Brief:
Output the lines of the data below without any change, beginning at the line containing "The image size is (1200, 831)." and stopping after the line containing "Action: click(x=236, y=558)". Include both of those lines and nothing outside them.

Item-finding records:

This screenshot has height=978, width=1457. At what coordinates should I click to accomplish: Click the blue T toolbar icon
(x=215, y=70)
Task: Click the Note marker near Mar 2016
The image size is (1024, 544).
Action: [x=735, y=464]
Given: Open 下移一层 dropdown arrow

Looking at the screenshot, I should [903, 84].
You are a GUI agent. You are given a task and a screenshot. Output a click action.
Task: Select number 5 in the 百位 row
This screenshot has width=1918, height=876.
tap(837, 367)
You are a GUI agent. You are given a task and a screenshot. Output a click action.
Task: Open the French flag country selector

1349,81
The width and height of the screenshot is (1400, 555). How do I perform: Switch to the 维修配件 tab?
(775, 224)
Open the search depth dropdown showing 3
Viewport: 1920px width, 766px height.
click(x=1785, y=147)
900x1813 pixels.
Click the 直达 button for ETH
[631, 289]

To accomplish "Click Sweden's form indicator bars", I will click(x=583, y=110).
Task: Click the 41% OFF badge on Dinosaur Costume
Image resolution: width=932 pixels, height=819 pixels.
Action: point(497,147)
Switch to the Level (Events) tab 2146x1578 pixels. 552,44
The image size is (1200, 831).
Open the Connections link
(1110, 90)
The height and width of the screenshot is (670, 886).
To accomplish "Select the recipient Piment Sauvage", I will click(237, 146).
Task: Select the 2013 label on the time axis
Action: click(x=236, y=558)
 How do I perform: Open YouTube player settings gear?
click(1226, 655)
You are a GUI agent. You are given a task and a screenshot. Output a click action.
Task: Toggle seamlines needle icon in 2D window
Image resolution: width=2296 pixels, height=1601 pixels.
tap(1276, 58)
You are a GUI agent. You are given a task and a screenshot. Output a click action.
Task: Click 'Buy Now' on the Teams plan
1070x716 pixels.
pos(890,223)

Written response:
The image size is (1200, 831).
Open the Connections link
(1110, 90)
The height and width of the screenshot is (670, 886).
To accomplish "Select the recipient Piment Sauvage", I will click(237, 146).
Task: Select the 2013 label on the time axis
Action: click(x=236, y=558)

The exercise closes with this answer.